Black, Asian and Minority Ethnic Britons tell us how race has affected their lives, whether things are getting better, and what would help
With the Black Lives Matters protests originating in the US shining a spotlight on racial inequality in recent months, a new YouGov survey of BAME Britons shows the extent to which race is still an issue in the UK.
BAME Britons are split on whether they have been prevented from succeeding or pursuing opportunities in their personal life as a result of their race. Four in ten (40%) say they have, while 38% say they have not – the remaining 22% are unsure.
Black Britons are noticeably more likely to feel like they have faced barriers to success, at 50%.
It is also notable that older BAME Britons feel more sure that their race hasn’t been an obstacle. Almost half (49%) of those aged 65 and above think their ethnicity hasn’t stopped them getting on in life, compared to 42% who think it has.
The key distinction between the oldest BAME Britons and their juniors is that they are less likely to answer “don’t know” to this question. Just 9% among those aged 65 and above, compared 17% of those aged 50-64, 23% of those aged 25-49, and 31% among those aged 18-24.
While many feel they have been held back by their race, half (52%) do think that progress has been made in race relations in Britain over the last 50 years. One in five (19%) think that there has been no change over the last half-century, while a similar figure (17%) think things have actively got worse.
Those of mixed race or Chinese ancestry are most likely to think race relations have improved (69%). Black Britons (56%) and Britons of Indian heritage (53%) are about as likely as the average to think race relations have improved, but Britons of Pakistani descent are far less likely to think so, at just 36%. Indeed, 29% of Pakistani Britons think the situation has deteriorated over the last 50 years, a rate noticeably higher than among the other groups.
Although many think race relations are getting better, they still think it is something the next generation of ethnic minorities in Britain will have to endure. Three quarters (74%) say that racism will either “definitely” or “probably” still be a problem for the next generation, with this figure largely consistent across racial groups. Just 17% expect that it won’t be.
What would improve the lives of ethnic minority Britons, according to ethnic minority Britons?

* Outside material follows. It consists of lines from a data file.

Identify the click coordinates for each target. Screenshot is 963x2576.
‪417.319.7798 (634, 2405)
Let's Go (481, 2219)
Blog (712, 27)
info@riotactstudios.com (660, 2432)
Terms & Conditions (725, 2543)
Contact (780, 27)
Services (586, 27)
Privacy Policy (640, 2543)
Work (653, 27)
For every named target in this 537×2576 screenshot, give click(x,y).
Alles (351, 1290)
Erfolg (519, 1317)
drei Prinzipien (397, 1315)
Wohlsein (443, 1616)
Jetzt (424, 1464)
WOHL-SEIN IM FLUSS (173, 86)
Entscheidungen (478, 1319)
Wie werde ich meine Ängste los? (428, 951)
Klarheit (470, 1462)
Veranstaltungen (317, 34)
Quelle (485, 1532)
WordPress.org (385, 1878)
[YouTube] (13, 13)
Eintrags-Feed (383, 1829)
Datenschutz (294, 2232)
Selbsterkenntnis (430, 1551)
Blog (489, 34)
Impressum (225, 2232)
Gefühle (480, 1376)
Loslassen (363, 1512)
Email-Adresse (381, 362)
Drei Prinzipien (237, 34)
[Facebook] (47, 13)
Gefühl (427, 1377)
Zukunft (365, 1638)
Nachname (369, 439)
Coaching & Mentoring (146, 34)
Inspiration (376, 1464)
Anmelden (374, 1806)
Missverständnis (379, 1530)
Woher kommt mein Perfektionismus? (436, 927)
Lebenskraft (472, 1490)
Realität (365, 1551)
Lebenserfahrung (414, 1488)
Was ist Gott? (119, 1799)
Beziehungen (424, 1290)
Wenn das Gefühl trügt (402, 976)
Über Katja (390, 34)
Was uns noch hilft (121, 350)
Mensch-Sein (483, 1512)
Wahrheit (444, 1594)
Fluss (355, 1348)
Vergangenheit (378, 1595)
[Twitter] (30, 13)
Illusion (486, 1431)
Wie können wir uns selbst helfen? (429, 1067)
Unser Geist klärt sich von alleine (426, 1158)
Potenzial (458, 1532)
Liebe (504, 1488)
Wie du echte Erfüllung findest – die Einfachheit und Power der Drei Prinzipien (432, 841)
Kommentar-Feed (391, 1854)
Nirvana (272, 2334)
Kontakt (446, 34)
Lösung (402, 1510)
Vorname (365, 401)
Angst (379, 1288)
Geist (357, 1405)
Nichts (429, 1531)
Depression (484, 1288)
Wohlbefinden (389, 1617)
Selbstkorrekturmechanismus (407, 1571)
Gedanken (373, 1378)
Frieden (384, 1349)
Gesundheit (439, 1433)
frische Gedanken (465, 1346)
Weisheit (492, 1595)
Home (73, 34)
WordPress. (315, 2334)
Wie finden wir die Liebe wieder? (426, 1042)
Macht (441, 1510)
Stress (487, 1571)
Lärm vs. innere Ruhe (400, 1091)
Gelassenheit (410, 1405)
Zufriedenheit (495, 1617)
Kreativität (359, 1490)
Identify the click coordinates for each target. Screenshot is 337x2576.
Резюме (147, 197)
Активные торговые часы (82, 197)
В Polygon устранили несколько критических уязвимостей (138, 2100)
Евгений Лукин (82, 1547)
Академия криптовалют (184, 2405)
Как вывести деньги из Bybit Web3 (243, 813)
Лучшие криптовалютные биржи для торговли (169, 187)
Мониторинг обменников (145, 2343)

With BAME Britons seeing racism as an issue that will be with us for some time, what could be the best way to combat it?
Topping the list is “changing the school curriculum to reflect more of Britain’s colonial past and diversity”, at 39%. This was the greatest desire of Black Britons (43%), as well as those of mixed race (50%) and those categorised as ‘other Asian’ (36%) and ‘other ethnicity’ (46%).
Second most desirable is “investment in mentoring and employment opportunities for young ethnic minority children”, which a third (33%) identified as one of the best ways to improve the lives of ethnic minorities. This was the answer most commonly picked by Britons of Pakistani descent (31%).
In third place, at 32%, is “raising awareness and more discussion of race issues in the community”, which is also the preferred option for Britons of Chinese lineage (40%).
Despite the police topping the list of institutions exhibiting racism, only 24% of BAME Britons chose improved training within this organisation as one of the best ways to improve lives for minorities. This made it fourth place overall. While this figure is higher among Black Britons – at 31% – the measure still ranked fourth overall for this group too.